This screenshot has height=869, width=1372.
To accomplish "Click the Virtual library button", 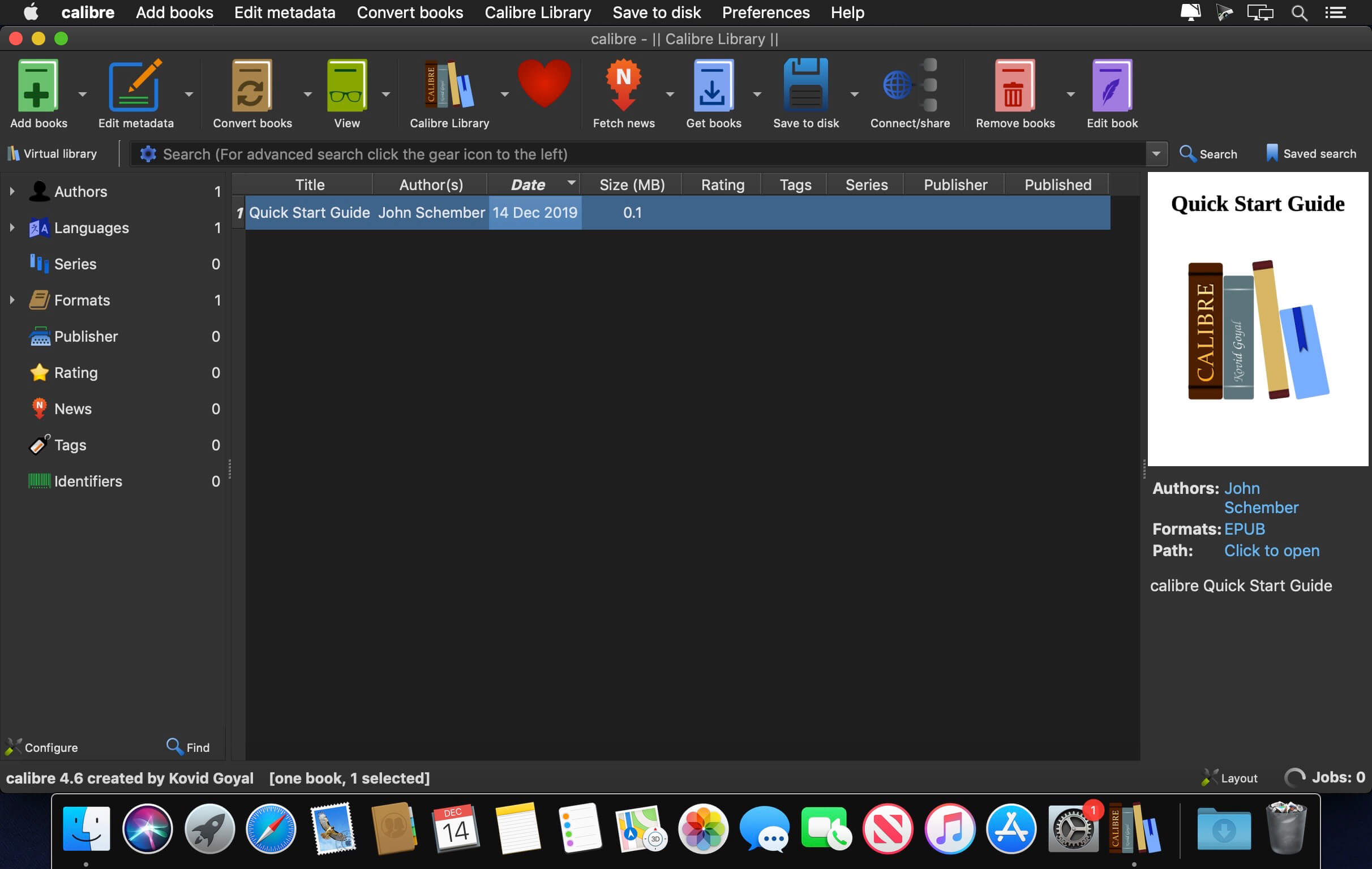I will [x=53, y=154].
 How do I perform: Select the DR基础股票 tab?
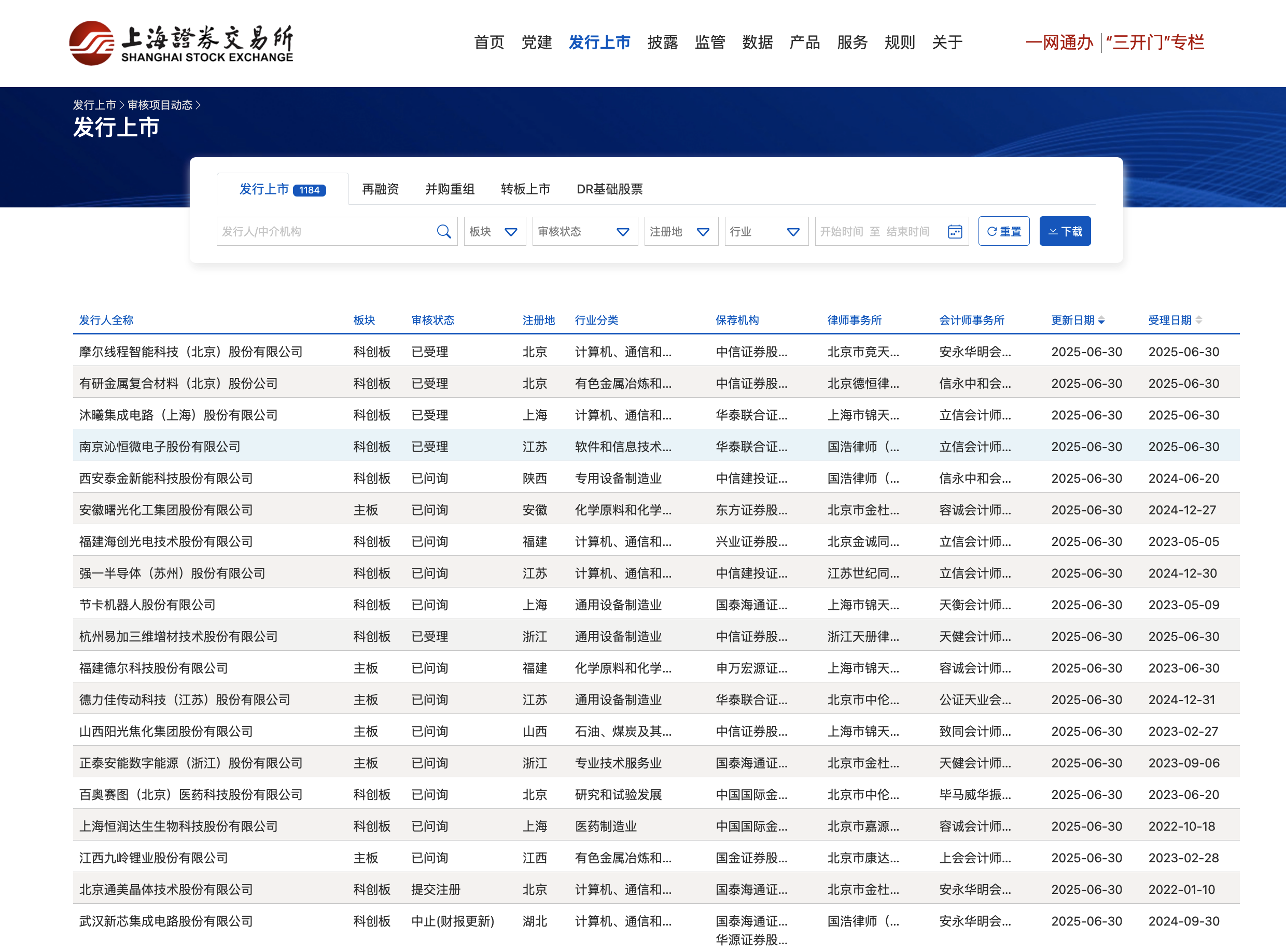(609, 189)
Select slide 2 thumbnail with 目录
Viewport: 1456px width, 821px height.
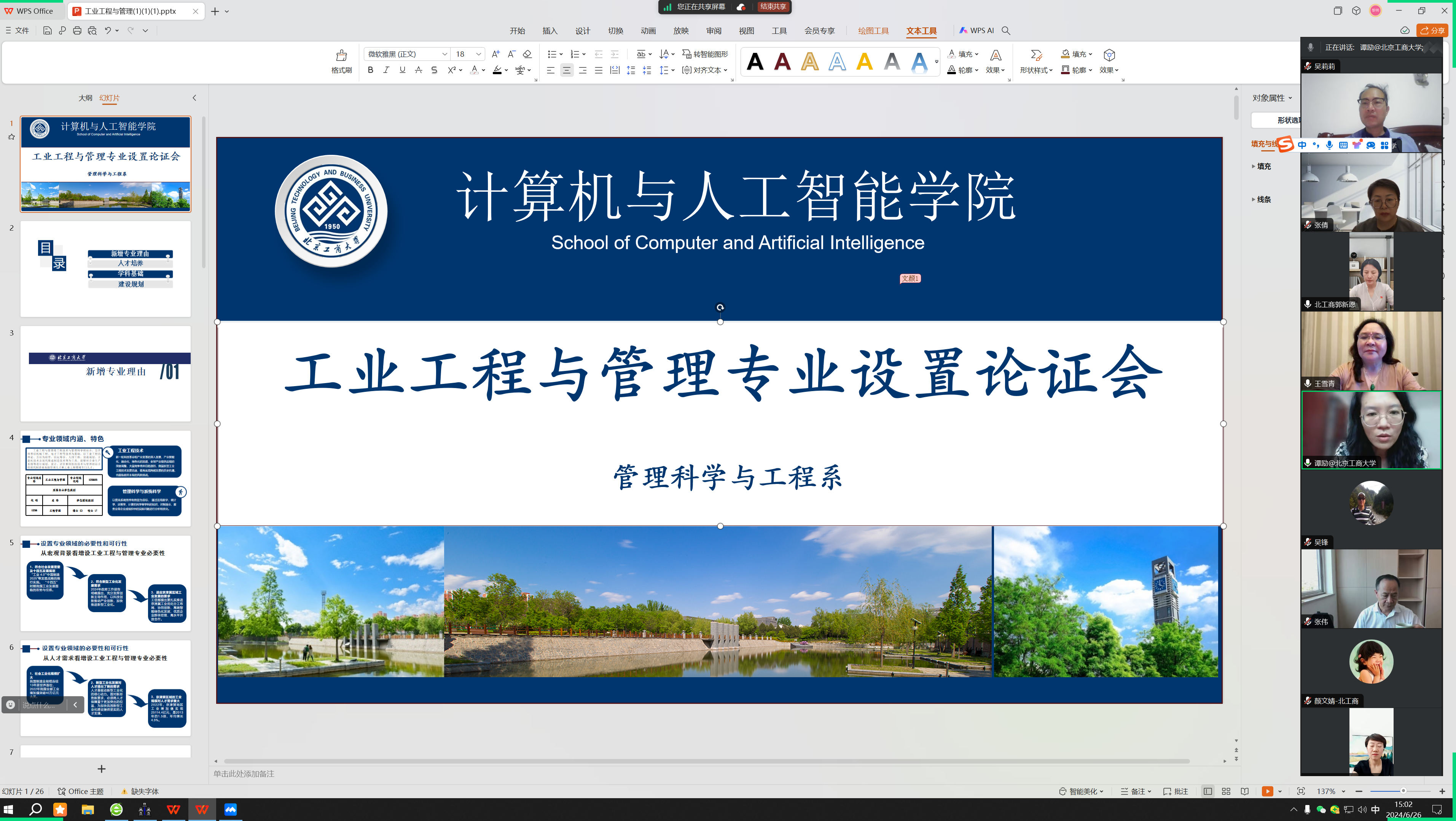point(106,268)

= = = =

§ Task objective
Only the lines from the one containing "Select slide 2 thumbnail with 目录" through the last line of the data above, both included, belong in the reply, each restated exactly and without pictures.

§ Answer to this task
Select slide 2 thumbnail with 目录
Viewport: 1456px width, 821px height.
point(106,268)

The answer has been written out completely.